What is the difference between discipleship and membership? A member is often asked to simply maintain the minimum requirement to belong to the group such as to pay dues and attend meetings. In contrast a disciple of Jesus is a spiritual apprentice, a work-in-progress, learning a new way of living and being in the kingdom of God.

With our baptism, the transformation by the Holy Spirit began in us; however, being transformed by the Spirit is not a one-time event in our life. We must have the desire to become a better disciple, allowing the Holy Spirit to work in and through our lives. God nourishes us throughout our lives with His Presence, His Word and Sacraments to transform our hearts to be more like His Son. With each mistake we make, we forge a new commitment through repentance and forgiveness.

As a disciple, we do not desire for worldly attention and praise. St. Paul puts it directly in our Second Reading, “Brothers and sisters: may I never boast except in the cross of our Lord Jesus Christ.” No matter what we accomplish, all glory belongs to God. He must increase, and we must decrease. The moment we start to toot our horns, grace received from God disappears like water leaking through the sieve of our cupped hands.

The most important act of the will Jesus asks of a disciple is trust. Despite being aware of our littleness, he asks us to trust that he will provide the grace and strength necessary to overcome difficulties and to accomplish His mission for each of us. One thrift store volunteer told me how difficult it was for her to overcome the death her husband. One day in church, she felt the desire to give of herself to the poor by volunteering at the thrift store. Although she felt her grief made her hesitant, she trusted her inner inspiration. Everyday she began the day with the wisdom of St. Francis which reads, “Remember that when you leave this earth, you can take with you nothing that you have received--only what you have given.” Then she ended her prayer with, “Jesus, I trust in You!” This routine gave her the ‘shot-in-the-arm’ necessary to serve Jesus as a willing disciple.
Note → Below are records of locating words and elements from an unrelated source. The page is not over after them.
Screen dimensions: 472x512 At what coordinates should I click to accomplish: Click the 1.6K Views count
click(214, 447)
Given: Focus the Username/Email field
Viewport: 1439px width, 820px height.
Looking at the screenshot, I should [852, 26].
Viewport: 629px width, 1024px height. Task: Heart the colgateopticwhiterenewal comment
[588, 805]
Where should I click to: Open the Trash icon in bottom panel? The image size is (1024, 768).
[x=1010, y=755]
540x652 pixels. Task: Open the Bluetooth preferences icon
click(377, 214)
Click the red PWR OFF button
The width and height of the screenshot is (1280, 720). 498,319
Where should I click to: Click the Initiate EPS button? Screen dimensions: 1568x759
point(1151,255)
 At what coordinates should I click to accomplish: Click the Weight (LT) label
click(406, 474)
As a disciple of the Lord, we know that we are assured of God’s deep love, and we understand that His love calls us beyond ourselves. Everyday Jesus simply asks us to share with others what we have received from him. He is not asking us to do something extraordinary. Our mission from Jesus for today can be as simple as the simple gestures of kindness that our thrift store volunteers extend to the folks visiting the store. Our Lord will be immensely pleased when we serve Him and others with a desire to be transformed, with humility, and with trust.